=== Provided records ===

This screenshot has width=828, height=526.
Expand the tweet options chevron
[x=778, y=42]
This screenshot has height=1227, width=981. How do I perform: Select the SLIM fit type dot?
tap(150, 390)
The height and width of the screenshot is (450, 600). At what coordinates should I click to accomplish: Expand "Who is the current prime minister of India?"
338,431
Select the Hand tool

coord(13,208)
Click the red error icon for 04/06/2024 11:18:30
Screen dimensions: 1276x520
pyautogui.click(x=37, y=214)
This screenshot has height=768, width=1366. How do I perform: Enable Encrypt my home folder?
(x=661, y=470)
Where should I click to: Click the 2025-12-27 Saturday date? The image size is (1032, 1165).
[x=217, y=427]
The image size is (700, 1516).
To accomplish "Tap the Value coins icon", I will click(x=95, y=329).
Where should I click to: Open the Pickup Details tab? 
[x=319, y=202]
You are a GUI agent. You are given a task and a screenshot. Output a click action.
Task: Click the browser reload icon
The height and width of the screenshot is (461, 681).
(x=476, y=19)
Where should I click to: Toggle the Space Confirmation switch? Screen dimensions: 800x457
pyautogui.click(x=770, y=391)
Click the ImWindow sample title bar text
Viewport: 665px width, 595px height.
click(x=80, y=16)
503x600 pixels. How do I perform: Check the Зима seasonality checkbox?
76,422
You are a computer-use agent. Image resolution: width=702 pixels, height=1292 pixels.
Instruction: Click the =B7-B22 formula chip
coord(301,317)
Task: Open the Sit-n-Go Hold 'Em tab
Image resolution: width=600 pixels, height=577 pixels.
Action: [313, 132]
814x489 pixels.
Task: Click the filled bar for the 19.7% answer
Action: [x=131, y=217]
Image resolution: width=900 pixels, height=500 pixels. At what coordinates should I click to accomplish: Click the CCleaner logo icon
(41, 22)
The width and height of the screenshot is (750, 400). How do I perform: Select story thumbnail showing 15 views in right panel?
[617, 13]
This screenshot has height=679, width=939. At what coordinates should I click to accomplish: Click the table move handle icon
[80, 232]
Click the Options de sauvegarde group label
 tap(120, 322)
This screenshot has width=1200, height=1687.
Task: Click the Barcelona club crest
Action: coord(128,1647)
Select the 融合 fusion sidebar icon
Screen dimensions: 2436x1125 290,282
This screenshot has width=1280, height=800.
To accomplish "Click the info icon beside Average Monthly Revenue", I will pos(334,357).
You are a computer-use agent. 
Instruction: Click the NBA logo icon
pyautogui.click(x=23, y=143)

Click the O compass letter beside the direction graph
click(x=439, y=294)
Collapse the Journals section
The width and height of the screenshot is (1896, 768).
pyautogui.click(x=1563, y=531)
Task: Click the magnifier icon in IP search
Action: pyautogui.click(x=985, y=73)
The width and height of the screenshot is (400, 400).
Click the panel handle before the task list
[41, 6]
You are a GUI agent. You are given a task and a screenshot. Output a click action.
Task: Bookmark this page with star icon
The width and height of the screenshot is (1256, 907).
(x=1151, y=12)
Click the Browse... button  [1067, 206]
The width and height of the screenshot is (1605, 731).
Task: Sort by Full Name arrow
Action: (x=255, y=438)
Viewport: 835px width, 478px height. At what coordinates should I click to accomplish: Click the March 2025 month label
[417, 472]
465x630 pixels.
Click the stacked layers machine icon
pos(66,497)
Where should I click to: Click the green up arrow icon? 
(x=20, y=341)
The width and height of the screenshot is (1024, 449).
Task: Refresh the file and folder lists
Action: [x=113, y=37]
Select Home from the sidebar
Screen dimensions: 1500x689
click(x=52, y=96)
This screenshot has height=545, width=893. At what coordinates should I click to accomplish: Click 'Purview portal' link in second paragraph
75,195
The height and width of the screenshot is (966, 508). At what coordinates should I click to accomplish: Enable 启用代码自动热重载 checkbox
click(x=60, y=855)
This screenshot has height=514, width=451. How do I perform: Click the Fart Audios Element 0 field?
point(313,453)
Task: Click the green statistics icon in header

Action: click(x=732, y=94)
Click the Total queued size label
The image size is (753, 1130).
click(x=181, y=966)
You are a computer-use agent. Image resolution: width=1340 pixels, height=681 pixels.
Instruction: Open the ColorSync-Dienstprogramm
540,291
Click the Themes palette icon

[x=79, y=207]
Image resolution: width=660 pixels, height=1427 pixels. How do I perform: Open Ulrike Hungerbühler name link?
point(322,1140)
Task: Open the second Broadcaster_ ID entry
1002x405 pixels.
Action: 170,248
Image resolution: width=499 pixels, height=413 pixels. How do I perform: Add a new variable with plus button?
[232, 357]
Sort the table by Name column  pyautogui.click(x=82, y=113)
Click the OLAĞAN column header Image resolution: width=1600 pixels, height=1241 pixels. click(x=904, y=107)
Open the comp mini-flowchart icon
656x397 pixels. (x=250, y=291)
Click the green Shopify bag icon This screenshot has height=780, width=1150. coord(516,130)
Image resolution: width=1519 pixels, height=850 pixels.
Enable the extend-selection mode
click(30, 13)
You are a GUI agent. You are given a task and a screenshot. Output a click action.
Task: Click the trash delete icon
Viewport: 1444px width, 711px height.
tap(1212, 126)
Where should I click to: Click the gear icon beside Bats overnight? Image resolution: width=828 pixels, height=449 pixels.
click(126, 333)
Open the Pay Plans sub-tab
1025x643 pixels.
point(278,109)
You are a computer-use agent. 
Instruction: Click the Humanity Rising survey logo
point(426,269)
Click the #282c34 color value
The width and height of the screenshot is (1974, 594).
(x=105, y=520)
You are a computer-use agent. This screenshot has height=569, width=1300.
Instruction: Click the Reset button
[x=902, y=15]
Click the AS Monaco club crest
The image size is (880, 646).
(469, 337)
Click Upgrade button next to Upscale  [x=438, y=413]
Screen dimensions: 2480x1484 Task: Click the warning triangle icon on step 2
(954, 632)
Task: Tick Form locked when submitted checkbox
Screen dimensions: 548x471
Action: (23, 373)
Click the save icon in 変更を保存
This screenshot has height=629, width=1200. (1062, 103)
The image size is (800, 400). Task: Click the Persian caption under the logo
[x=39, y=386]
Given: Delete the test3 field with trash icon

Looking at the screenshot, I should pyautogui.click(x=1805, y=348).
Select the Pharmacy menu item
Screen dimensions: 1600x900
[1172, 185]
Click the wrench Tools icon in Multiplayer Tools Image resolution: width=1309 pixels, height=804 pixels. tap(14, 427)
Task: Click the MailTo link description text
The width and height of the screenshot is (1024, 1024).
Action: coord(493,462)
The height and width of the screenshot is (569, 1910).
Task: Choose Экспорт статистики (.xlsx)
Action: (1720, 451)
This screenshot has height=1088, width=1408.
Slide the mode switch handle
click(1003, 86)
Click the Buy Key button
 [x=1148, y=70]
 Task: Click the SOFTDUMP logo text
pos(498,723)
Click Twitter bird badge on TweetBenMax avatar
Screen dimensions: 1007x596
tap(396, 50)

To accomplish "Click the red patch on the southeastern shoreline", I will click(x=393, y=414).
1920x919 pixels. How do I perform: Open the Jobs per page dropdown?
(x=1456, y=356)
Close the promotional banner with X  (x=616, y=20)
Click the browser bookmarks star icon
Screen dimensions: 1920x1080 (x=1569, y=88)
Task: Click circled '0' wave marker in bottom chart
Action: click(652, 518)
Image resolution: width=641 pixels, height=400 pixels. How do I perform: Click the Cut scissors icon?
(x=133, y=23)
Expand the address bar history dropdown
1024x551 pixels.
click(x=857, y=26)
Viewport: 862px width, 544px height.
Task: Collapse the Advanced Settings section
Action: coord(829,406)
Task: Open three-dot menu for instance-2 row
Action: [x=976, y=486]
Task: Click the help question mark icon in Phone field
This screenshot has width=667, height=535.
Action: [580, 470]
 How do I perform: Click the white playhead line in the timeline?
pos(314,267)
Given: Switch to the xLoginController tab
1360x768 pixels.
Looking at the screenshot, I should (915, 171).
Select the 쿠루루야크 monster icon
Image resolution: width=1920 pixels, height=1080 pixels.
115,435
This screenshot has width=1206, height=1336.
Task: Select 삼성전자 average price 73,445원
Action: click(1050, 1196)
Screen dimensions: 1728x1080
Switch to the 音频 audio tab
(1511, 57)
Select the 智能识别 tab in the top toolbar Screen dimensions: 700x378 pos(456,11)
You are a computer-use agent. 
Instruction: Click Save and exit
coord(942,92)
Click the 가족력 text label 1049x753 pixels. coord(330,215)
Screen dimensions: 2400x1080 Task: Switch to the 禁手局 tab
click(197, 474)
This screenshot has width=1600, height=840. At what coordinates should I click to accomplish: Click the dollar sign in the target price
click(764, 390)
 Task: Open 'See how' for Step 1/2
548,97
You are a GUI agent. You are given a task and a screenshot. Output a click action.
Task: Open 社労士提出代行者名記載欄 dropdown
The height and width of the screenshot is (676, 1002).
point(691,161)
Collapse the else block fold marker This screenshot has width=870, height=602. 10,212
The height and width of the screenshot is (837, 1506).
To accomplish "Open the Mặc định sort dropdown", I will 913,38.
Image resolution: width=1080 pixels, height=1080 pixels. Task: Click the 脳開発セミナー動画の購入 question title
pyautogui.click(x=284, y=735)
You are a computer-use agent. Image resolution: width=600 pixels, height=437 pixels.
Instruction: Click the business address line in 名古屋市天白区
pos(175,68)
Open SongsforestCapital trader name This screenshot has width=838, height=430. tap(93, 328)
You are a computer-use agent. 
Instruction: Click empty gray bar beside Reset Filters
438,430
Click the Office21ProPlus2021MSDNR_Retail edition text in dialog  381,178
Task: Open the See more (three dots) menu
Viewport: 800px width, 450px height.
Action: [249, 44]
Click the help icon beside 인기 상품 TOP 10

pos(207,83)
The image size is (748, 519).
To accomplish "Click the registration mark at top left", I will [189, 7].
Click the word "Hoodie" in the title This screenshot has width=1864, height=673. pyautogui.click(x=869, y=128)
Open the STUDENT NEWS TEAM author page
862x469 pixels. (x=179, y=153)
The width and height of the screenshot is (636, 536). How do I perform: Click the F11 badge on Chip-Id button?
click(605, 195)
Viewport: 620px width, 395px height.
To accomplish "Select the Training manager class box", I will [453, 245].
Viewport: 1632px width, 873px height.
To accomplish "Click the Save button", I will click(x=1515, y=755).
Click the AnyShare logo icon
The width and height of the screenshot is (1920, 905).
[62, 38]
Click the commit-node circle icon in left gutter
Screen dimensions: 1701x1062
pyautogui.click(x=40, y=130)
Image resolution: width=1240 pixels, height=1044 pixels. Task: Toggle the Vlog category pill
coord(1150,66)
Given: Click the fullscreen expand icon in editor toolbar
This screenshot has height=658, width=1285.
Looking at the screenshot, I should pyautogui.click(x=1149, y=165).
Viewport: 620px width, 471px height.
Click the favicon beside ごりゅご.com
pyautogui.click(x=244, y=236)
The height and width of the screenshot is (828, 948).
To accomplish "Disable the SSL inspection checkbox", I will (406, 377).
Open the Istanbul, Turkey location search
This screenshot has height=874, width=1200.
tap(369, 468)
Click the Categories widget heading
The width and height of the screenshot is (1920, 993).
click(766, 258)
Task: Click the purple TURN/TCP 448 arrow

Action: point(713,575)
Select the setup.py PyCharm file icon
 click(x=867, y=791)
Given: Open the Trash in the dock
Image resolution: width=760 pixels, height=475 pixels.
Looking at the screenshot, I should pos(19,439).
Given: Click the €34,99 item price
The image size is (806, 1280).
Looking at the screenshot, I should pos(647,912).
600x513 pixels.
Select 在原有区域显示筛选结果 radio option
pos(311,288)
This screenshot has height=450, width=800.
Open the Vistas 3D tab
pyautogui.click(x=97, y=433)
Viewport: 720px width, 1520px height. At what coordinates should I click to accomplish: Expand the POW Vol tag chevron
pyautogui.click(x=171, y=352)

===

### What the exercise asks
Lines with the word "toolbar" in them are the answer; report each one from the data.

### Solution
Select the 智能识别 tab in the top toolbar Screen dimensions: 700x378 pos(456,11)
Given: Click the fullscreen expand icon in editor toolbar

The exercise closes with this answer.